The sixth and seventh
beliefs that must be accepted involve
waste
and
variation. You must accept the premise that every
process contains both excessive amounts of waste and variation that are waiting
to be identified, removed, and reduced.
No matter how perfect you might believe your process is, believe me it
has variation and it is full of wasteful activities.
Your job will be to locate, reduce and
hopefully eliminate the major sources of both.
Variation corrupts a process, rendering it inconsistent and
unpredictable.
Without consistency and
control you will not be able to plan and deliver products to your customers in
the time frame you have promised.
Waste
drives up both operating expense and inventory, so improvements in both of
these go directly to the bottom line as you improve the throughput of your process
and more specifically your constraining operation.

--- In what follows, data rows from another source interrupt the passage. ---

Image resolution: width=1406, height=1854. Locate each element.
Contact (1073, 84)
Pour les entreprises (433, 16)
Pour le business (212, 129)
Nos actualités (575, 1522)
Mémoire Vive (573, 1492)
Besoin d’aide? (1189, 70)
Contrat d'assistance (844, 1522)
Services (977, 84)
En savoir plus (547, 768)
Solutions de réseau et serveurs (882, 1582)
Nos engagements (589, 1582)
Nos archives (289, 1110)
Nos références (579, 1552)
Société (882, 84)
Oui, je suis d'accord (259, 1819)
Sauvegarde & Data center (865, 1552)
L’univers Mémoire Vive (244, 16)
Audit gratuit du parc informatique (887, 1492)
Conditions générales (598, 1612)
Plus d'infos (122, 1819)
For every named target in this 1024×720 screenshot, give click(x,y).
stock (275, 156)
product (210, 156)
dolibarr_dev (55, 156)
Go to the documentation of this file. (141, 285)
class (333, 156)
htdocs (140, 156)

Yes, you will observe waste in your
non-constraint operations, but for now focus your resources only on the
constraint!
The eighth belief
that your organization must embrace is that problems must be addressed instead
of being swept under the carpet.
You can
no longer accept temporary fixes to your problems and believe me problems will
be uncovered as you progress through the UIC.
If you’re like many companies, there are problems that have been hidden
with excessive amounts of inventory used to guard against their negative
effects.
This way of thinking can no
longer be accepted.
Your organization must
be committed to determining the root cause of problems and implementing effective
and sustainable solutions or the UIC won’t work for you.
The ninth belief
that your organization must accept if you are to be successful involves the
type and location of the constraint.
Constraints can be either internal or external to your organization and
they can be either physical or policy related.

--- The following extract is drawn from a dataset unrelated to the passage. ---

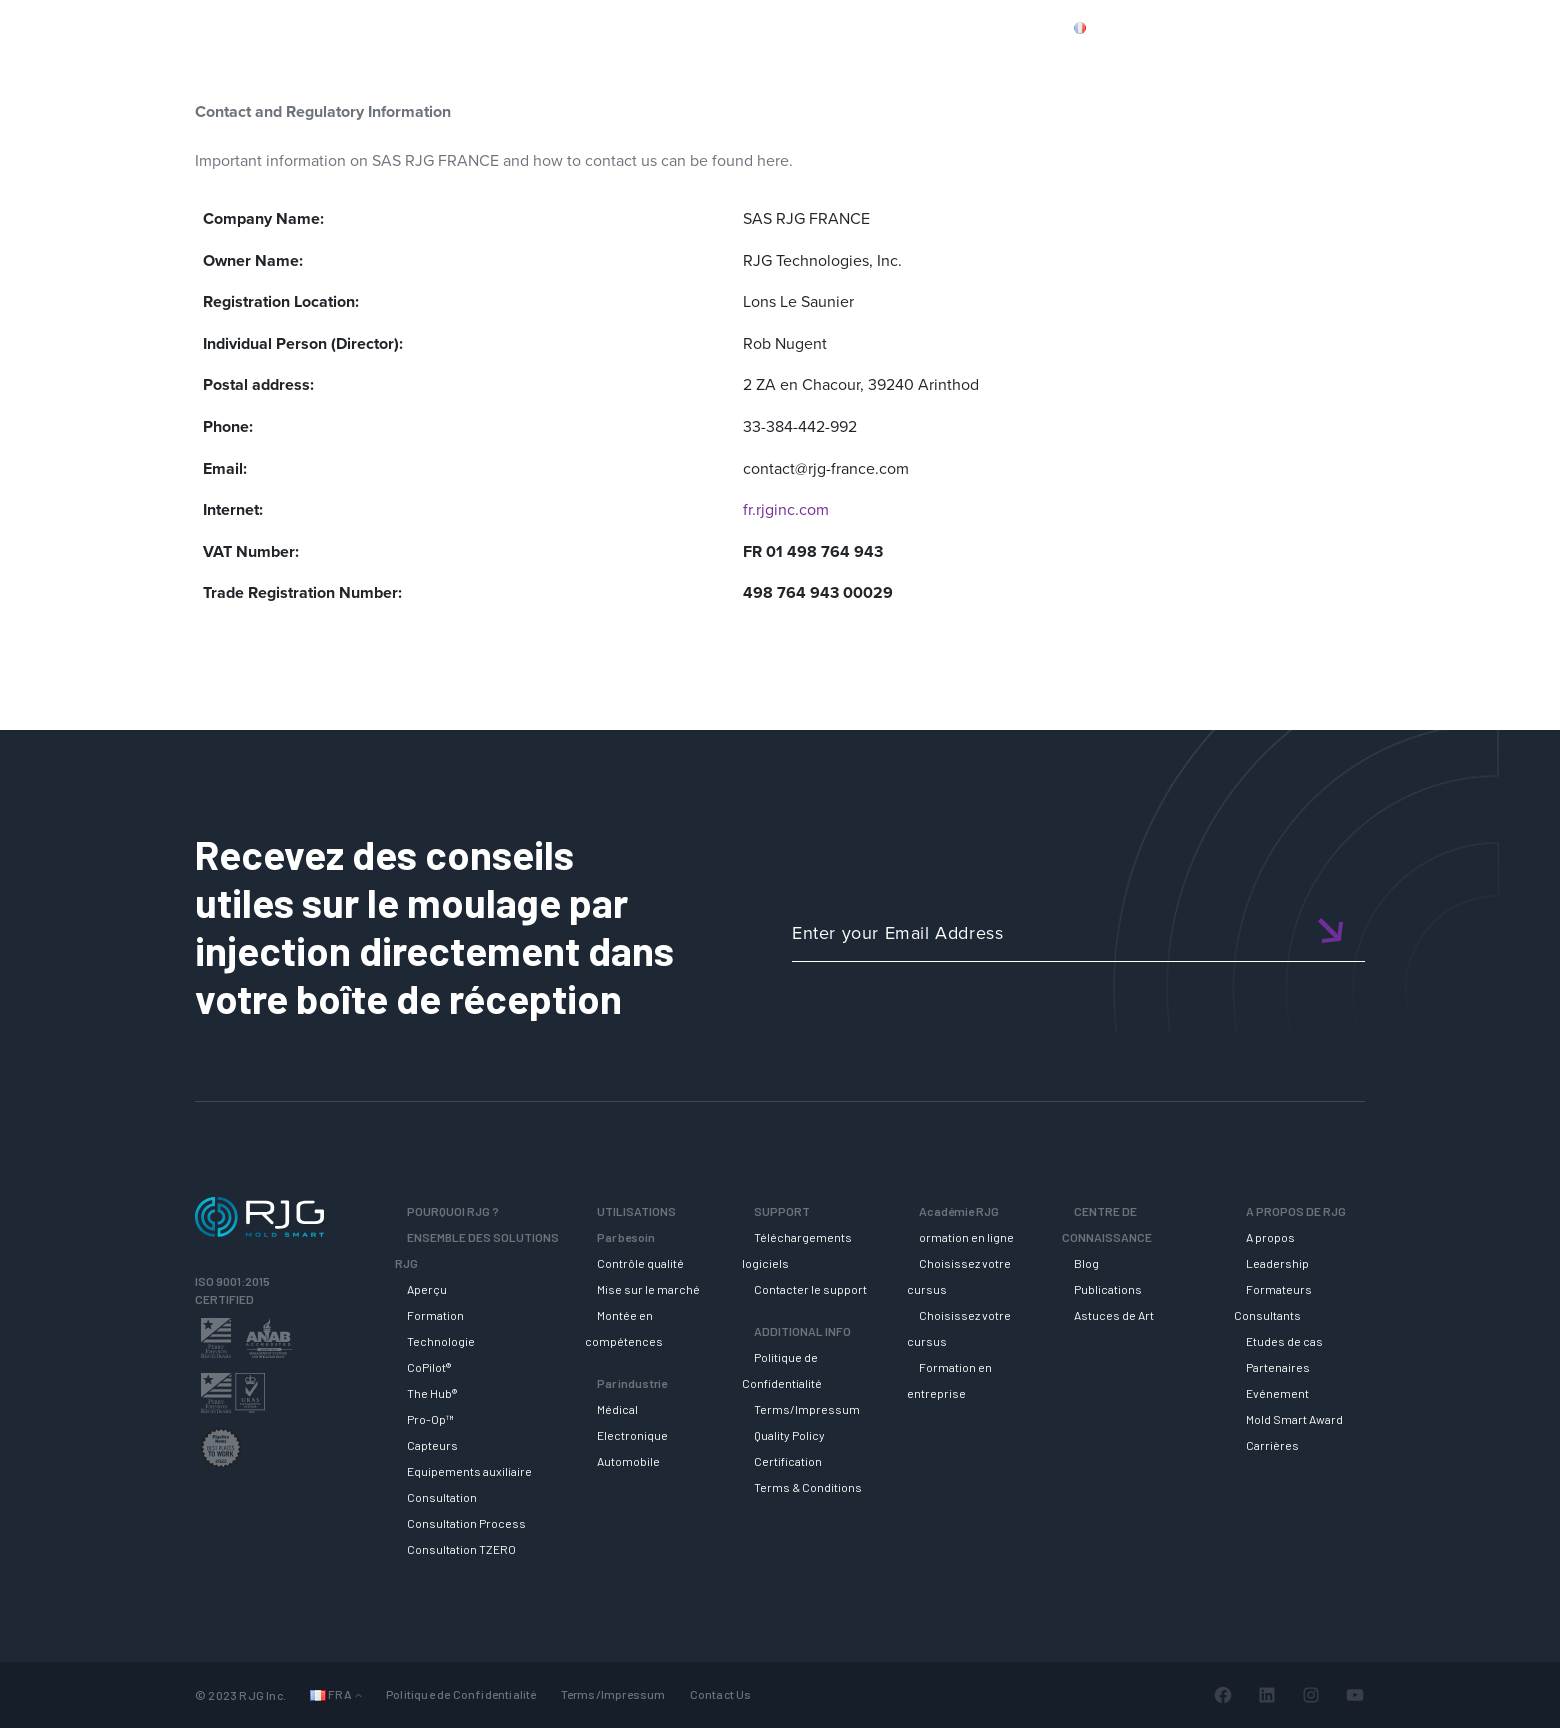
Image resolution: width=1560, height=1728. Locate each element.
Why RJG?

If they are external, then this typically means that you have more
capacity than you do orders.
If this is
the case, then you must use your improved process to leverage this
constraint.
That is, your improved process
will result in less lead time which your sales team can use to leverage more
sales.
If you have excess capacity, then
your sales team can even quote a lower sales cost to leverage additional sales.
Think about it, as long as your expenses or
truly variable costs are less than the sales price, you are adding more money
directly to your bottom line.
Yes the
margins will be lower than normal, but it all flows to your company’s bottom
line.
If your constraint is found to be
a policy constraint, then you know it involves a conflict that must be
resolved.
You now have the tools to
resolve conflict, so you must be ready to use them.

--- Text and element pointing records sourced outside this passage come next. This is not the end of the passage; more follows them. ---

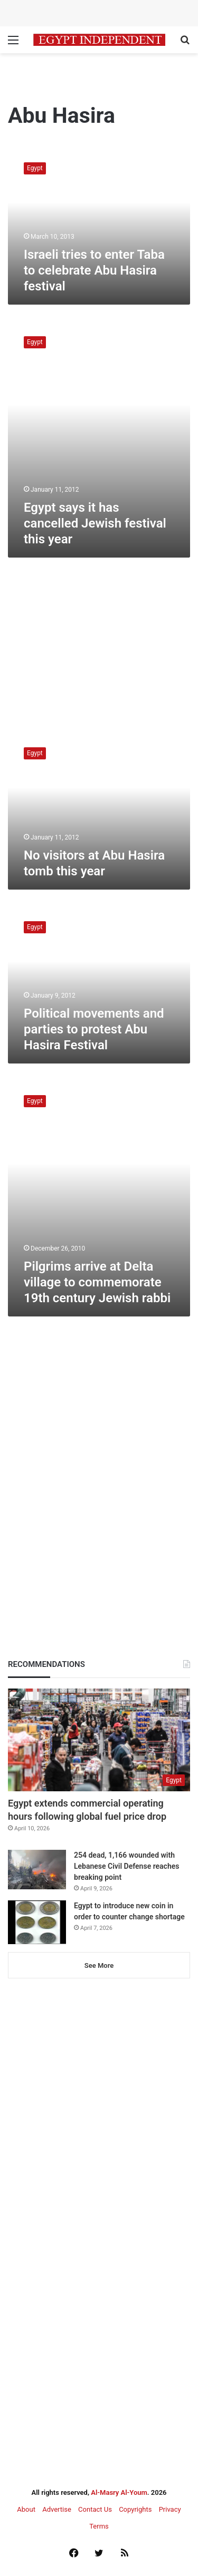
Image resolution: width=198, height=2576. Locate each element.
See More (99, 1965)
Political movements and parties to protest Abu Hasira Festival (94, 1029)
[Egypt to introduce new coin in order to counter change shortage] (37, 1922)
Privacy (170, 2509)
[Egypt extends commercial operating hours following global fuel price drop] (99, 1740)
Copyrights (135, 2509)
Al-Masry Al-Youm (119, 2492)
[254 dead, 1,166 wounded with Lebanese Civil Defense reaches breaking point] (37, 1869)
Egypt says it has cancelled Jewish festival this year (95, 523)
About (26, 2509)
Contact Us (95, 2509)
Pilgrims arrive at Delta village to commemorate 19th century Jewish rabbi (97, 1282)
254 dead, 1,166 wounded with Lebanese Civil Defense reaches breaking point (126, 1866)
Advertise (56, 2509)
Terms (99, 2526)
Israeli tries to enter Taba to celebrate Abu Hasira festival (94, 270)
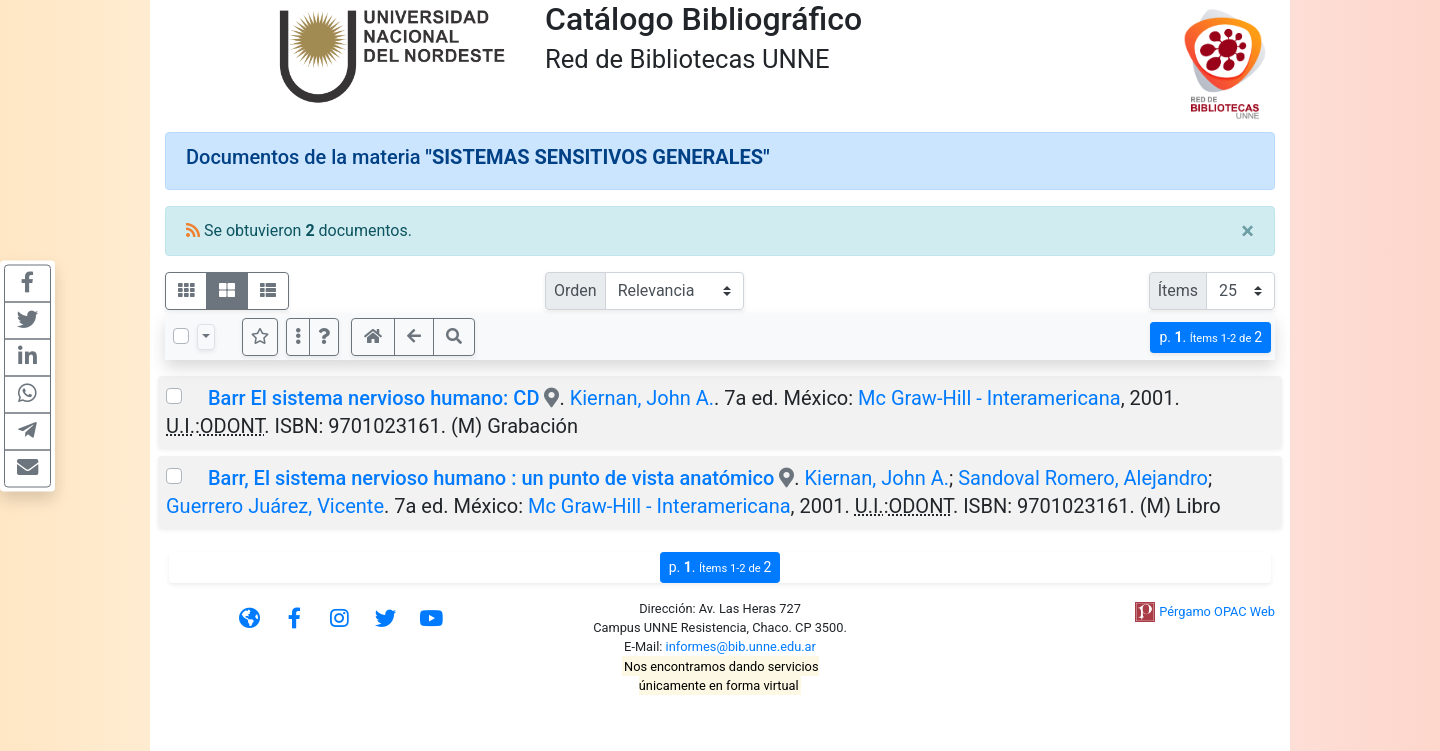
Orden (575, 290)
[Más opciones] (298, 337)
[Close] (1247, 231)
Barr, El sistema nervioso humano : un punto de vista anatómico (491, 478)
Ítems (1178, 290)
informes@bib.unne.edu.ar (741, 646)
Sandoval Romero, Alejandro (1083, 478)
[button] (324, 337)
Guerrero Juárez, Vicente (275, 506)
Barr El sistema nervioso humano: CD (373, 398)
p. (1210, 337)
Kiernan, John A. (642, 398)
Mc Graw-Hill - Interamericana (989, 398)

All of what’s involved in the Ultimate
Improvement Cycle requires out-of-the-box thinking for your organization.
The tenth and
final belief is the understanding that the organization is a chain of dependent
functions that requires
systems thinking
rather than individual thinking
. There are interdependencies
that exist within the organization
with all functions playing a role in the final outcome.
Unless and until individual functions cease
from protecting their own turf and begin collaborating as a team, real and
sustainable progress will not be achieved.
Let’s review
the ten prerequisite beliefs that your organization must be prepared to accept
if you are to successfully implement and navigate through the Ultimate
Improvement Cycle:
- Believing that leveraging the constraint and focusing your
resources on the constraint is the key to improved profitability
- Believing that it is imperative to subordinate all
non-constraints to the constraint
- Believing that improving your process is a never-ending
cycle
- Believing that involving your total workforce is
critical to success
- Believing that abandoning outdated performance metrics
like efficiency and utilization, reward or incentive programs, and variances is
essential to moving forward
- Believing that excessive waste is in your process and that
it must be removed
- Believing that excessive variation is in your process
and that it must be reduced
- Believing that problems and conflicts must be addressed
and solved
- Believing that constraints can be internal, external,
physical or policy or any combination of the four
- Believing
that the organization is a chain of dependent functions and that systems
thinking must replace individual thinking.
If your organization has truly accepted these ten prerequisite
beliefs and all that goes with them, then you are ready to begin this exiting journey
that has no destination. But simply
saying you believe something can be hollow and empty. It is your day-to-day actions that matter
most. Review these ten prerequisite
beliefs as a group on a regular basis and hold people and yourself accountable
to them. Post them for everyone to
see. Utilizing the Ultimate Improvement
Cycle and true acceptance of and employment of these ten beliefs will set the stage
for levels of success you never believed were possible!